In [22]:
# Import Libraries 
import openai
import langchain
import pinecone
from langchain.document_loaders import PyPDFDirectoryLoader
from langchain.text_splitter import RecursiveCharacterTextSplitter
from langchain_openai import OpenAIEmbeddings
from langchain_community.vectorstores import Pinecone
from langchain.llms import OpenAI
import os 

In [23]:
from dotenv import load_dotenv
load_dotenv()

True

## Read the document 

In [24]:
def read_doc (directory):
    file_loader = PyPDFDirectoryLoader(directory)
    document = file_loader.load()
    return document



In [25]:
doc = read_doc("documents/")
len(doc)

72

## Divide Document into chunks 

In [26]:
def chunk_data (docs, chunk_size=800, chunk_overlap=50):
    text_splitter = RecursiveCharacterTextSplitter(chunk_size=chunk_size, chunk_overlap=chunk_overlap)
    doc =text_splitter.split_documents(docs)
    return docs

In [27]:
documents = chunk_data(docs=doc)
len(documents)

72

## Embedd the Chunks of Document

In [28]:
embeddings = OpenAIEmbeddings(api_key=os.environ['OPENAI_API_KEY'])

In [29]:
vectors=embeddings.embed_query("How are you")

In [30]:
len(vectors)

1536

## Vector Search DB in Pinecone 

In [32]:
os.environ["PINECONE_API_KEY"]

index_name = "llm-app"

In [76]:
vector_db = Pinecone.from_documents(
        documents = documents, 
        embedding = OpenAIEmbeddings(), 
        index_name = "llm-app",)

## Retrieve results with Cosine Similarity

In [77]:
def retrieve_query(query, k=2):
    matching_result = vector_db.similarity_search(query, k=k)
    return matching_result

In [78]:
from langchain.chains.question_answering import load_qa_chain
from langchain_openai import OpenAI


In [79]:
llm =OpenAI(model="gpt-3.5-turbo-instruct", temperature=0.6)
chain = load_qa_chain(llm, chain_type='stuff')

## Search for answers 

In [80]:
def retrieve_answers(query):
    doc_search = retrieve_query(query)
    print(doc_search)
    response = chain.run(input_documents=doc_search, question=query)
    return response

In [83]:
our_query = "How do they plan on diversifying the economy"
answer= retrieve_answers(our_query)


[Document(metadata={'page': 22.0, 'source': 'documents\\Obi-BabaAhmed-Manifesto-23.pdf'}, page_content='XI. Although non-oil  GDP has been marginally increasing in recent years, this \ngrowth has not translated to increased non-oil exports, despite various national \npolicies on economic diversification.
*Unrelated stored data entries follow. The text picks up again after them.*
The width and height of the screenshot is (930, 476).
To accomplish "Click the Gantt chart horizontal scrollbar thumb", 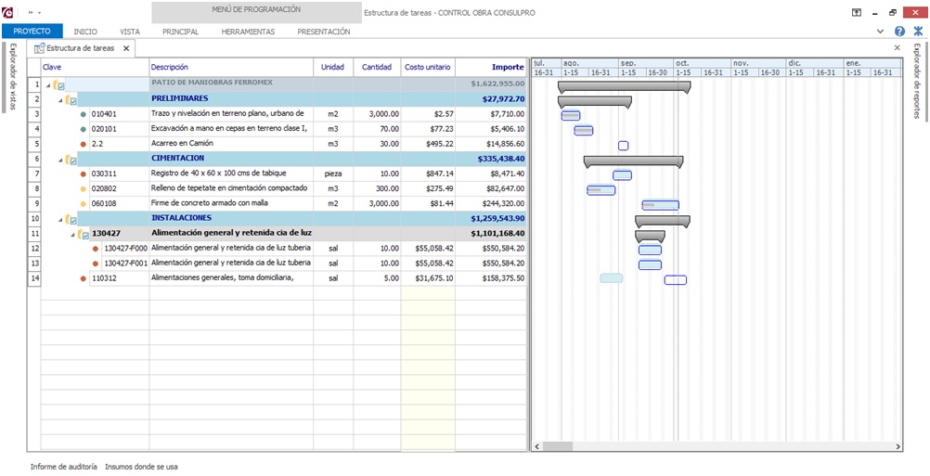I will 558,446.
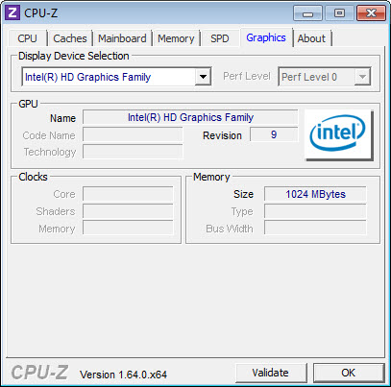391x387 pixels.
Task: Select the Intel(R) HD Graphics Family combo box
Action: coord(116,77)
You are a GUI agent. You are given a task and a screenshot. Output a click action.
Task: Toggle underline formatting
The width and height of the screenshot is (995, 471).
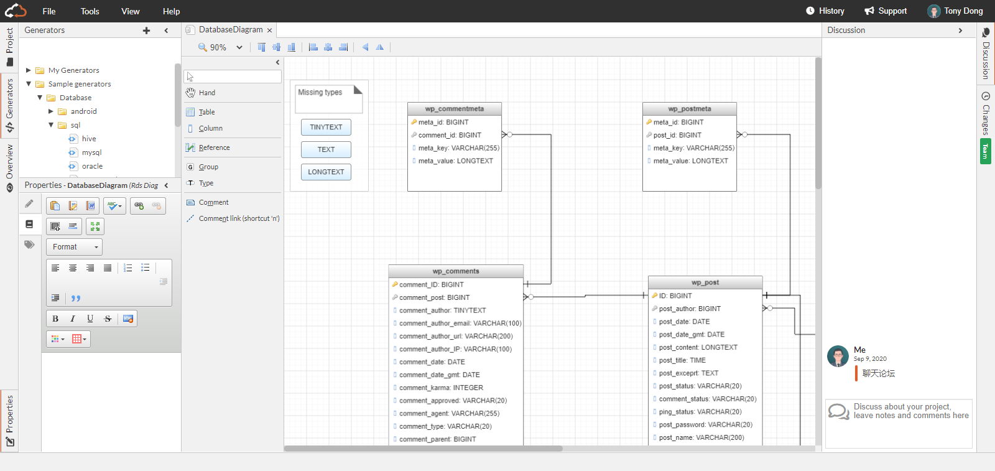coord(90,319)
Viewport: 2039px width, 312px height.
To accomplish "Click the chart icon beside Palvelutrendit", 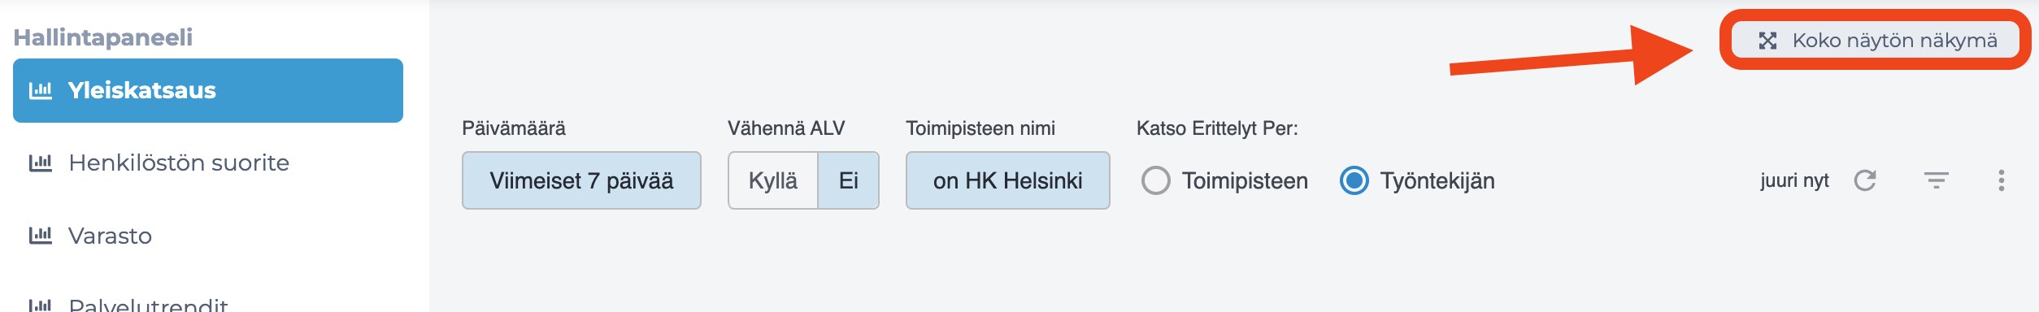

We believe that diversification of the \neconomy can be attained through increasing the value addition and export \npotential of our agriculture and natural resources value chain.  We shall achieve \nthis through targeted export incentives and deliberate actions in: \na. Scaling up the development of manufacturing and processing \ntechnological capabilities across the primary products value chains where \nwe enjoy comparative advantage;\nb. A monitored scheme of targeted funding to entrepreneurs taking \nadvantage of the capacity development as outlined above.\nc.  A radical  reform of our logistics and distribution systems including ports, \ncustoms, and trade facilitation instruments

In [85]:
print(answer)

 They plan on increasing the value addition and export potential of agriculture and natural resources, scaling up manufacturing and processing capabilities, providing targeted funding to entrepreneurs, reforming logistics and distribution systems, strengthening product quality support, and investing in agro-cluster and industrial cluster development. They also plan on shifting emphasis from consumption to production and running a production-centered economy driven by an agrarian revolution and export-oriented industrialization.